¡Ave Marías!
El 16 de septiembre de 1982 (suelo anotar las fechas que me importan) vine a Madrid a presentar en una sala de fiestas entonces de moda la novela de Juan Cruz Retrato de humo. La persona tomó nota y este mismo periódico reportó que yo apostaba por la literatura española y el resurgir inmediato del idioma español como lengua literaria. Todavía estaban los escritores de la Península anegados por la marea literaria que había venido de América apenas unos años atrás y que parecía imparable por las barreras de contención idiomáticas. Esta predicción no tenía nada de magia, y mucho menos de realismo mágico, etiqueta que pocos sabían que había sido fabricada en Alemania en los años veinte y sirvió para cubrir con un manto crítico a los pintores que se convertirían enseguida al nazismo como una ideología propicia. No se basaba mi apuesta en un capricho español, sino en la certeza de que de América del Sur no vendrían más que los ecos literarios de la guerra de guerrillas, y en Cuba, muertos Lezama Lima, Virgilio Piñera y Alejo Carpentier, en ese orden, la literatura se contentaría con aparecer en la gaceta oficial.Entonces, a los jóvenes escritores suramericanos nada les era más fácil que jugar a la guerrilla guarecidos bajo techo, a resguardo de algún peligro ocasional como la lluvia.

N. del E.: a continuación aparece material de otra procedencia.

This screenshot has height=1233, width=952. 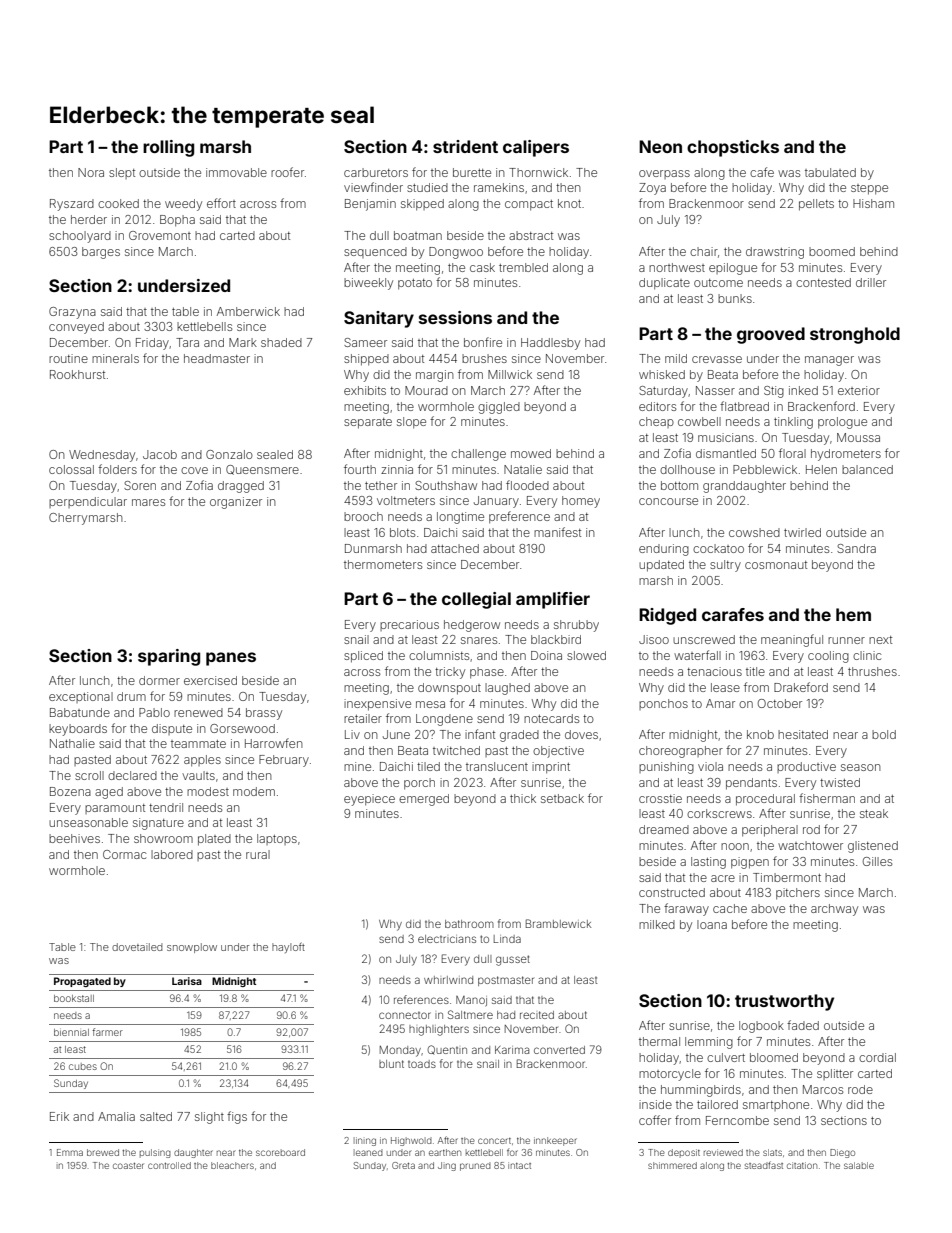 What do you see at coordinates (810, 845) in the screenshot?
I see `watchtower` at bounding box center [810, 845].
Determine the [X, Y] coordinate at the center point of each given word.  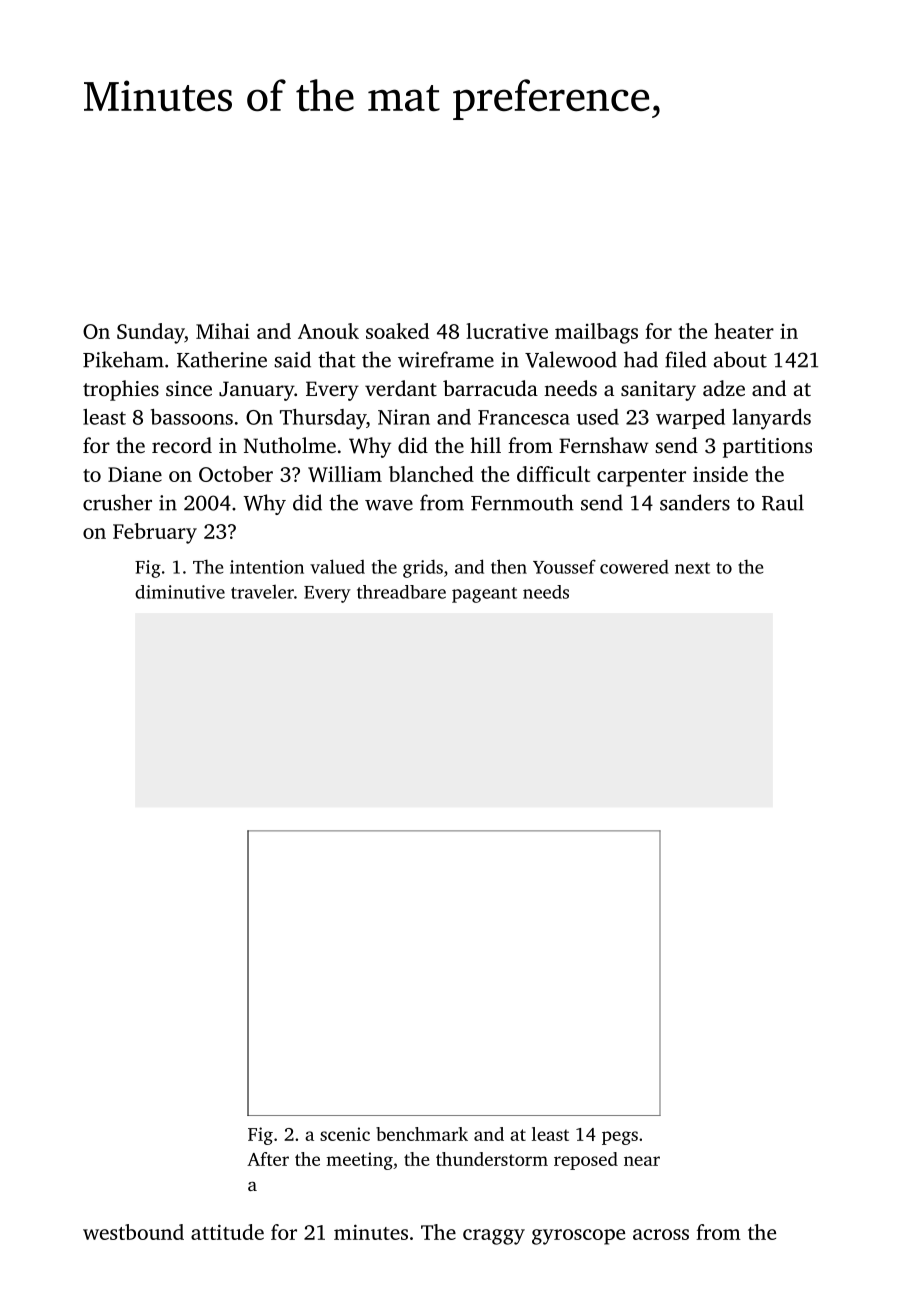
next [692, 568]
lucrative [507, 331]
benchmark [422, 1134]
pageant [484, 595]
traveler [262, 592]
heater [744, 331]
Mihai [223, 331]
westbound [133, 1232]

Era posible debatir con amigos en un café céntrico de Buenos Aires o Caracas. No se corría ningún peligro cuando estas discusiones se hacían en un ambiente que las sabía legales porque no tenían lugar en el sistema totalitario que fomentaba, cuando no originaba, las verdaderas guerrillas urbanas. En esas disidencias, una tacita de café ofrecida por una camarera con acento colombiano ("¿A usté le provoca un tinto?") o una copita de ron o un vaso de cerveza fría sustituían a la cuartilla y a la pluma o la máquina de escribir, porque es mucho más fácil, ya se sabe, hablar que escribir, aun con una máquina moderna. El traqueteo de la ametralladora verbal sustituía al tableteo de la Remington, esa máquina que tiene nombre de fusil.

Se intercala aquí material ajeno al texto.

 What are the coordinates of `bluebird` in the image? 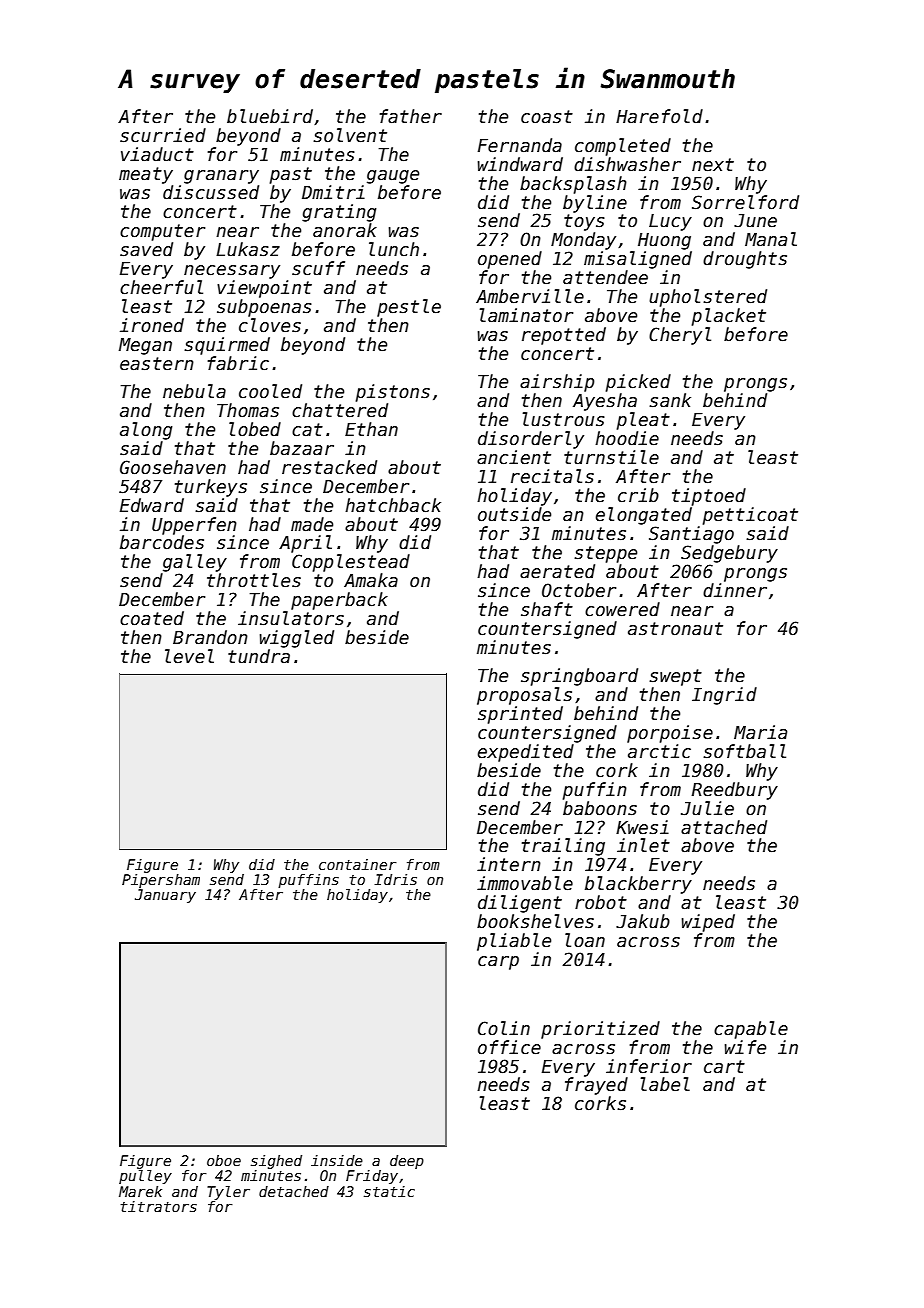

Pero la literatura, diosa exigente, cuando se la abandona aun por poco tiempo, sabe vengarse pagando la desidia con el olvido. Toda una generación de posibles escritores quedó reducida a unos gestos que creían literarios. No soy astrólogo, ni siquiera soy dado a cultivar a Nostradamus: prefiero cautivar a nuestra dama, la literatura. Pero, un momento, donde dije cautivar, un acto presuntuoso, prefiero decir cortejar. Como posdata quiero añadir que después de la catástrofe política, con la utopía hecha distopía, han surgido nuevos escritores de valor en América, cuando parecía que habían abandonado toda esperanza los que entraron en el laberinto histórico.

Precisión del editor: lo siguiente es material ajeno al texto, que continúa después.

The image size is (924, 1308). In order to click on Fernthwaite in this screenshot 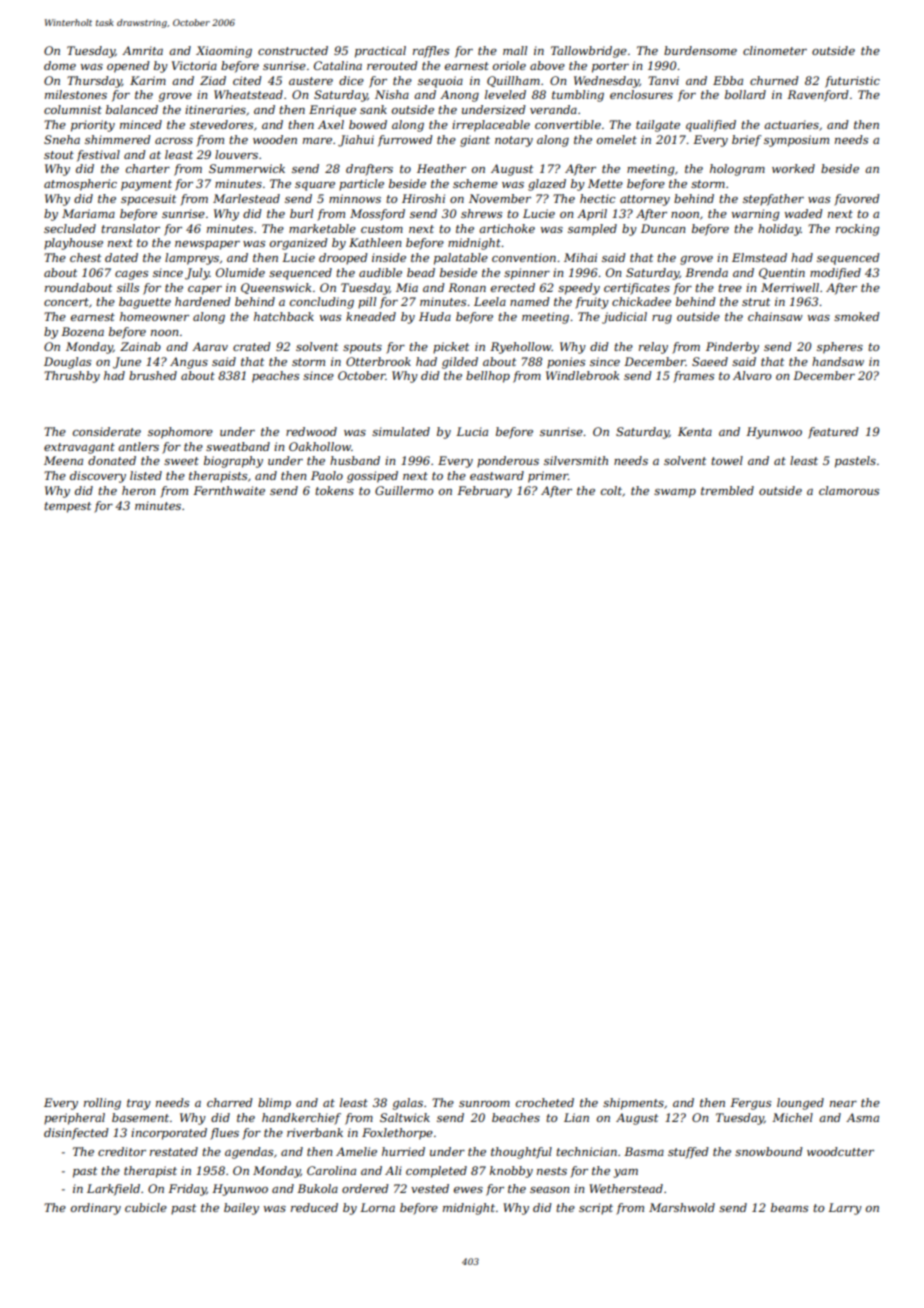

Esa noche en el Bocaccio, que invocaba a uno de los maestros de Cervantes, fue una introducción apenas. Más tarde, el suplemento del Sunday Times de Londres me pidió que escogiera en pocas palabras al mejor escritor español actual. Después de declarar que había dos viejos maestros, los Juanes Benet y Goytisolo, escogí a Fernando Savater como el autor de la mejor prosa que se escribe en el idioma. Siempre me ha fascinado Savater: la facilidad con que escribe sobre los temas más difíciles y cómo se mueve del ensayo filosófico al divertimento de moda y nadie lo puede acusar de facilismo o de frivolidad. Savater es un polemista político que corre al escribir los más variados riesgos, varios de ellos literarios. La prosa de Savater, aun cuando es polémica, sobre todo cuando es polémica, mantiene una elegancia generosa que es innata al autor.
Sin embargo, esa velada literaria debió revelarme, aunque no estaba pensando en él, a un Javier Marías escritor. Allí estaba él en el público, y al saludarme (apenas nos conocíamos) me presentó a una de sus novias, que luego resultó ser una trapecista americana de un circo de lectores. Javier (como comencé a llamarlo desde entonces: un hombre que tiene una novia alambrista tiene que ser mi amigo), que en las fábulas con que nos regalaba Juan Benet tenía maravillosas dotes de volatinero, no era considerado por mí entonces como la respuesta española a Laurence Sterne, que es lo que ha venido a ser. Con su última novela, Negra espalda del tiempo, es tierno Sterne. No habría apostado por él esa noche en que me explayé largo y tendido (tal vez más largo que tendido) sobre el destino español de la literatura en español. Pero en toda hipótesis hay un margen de error.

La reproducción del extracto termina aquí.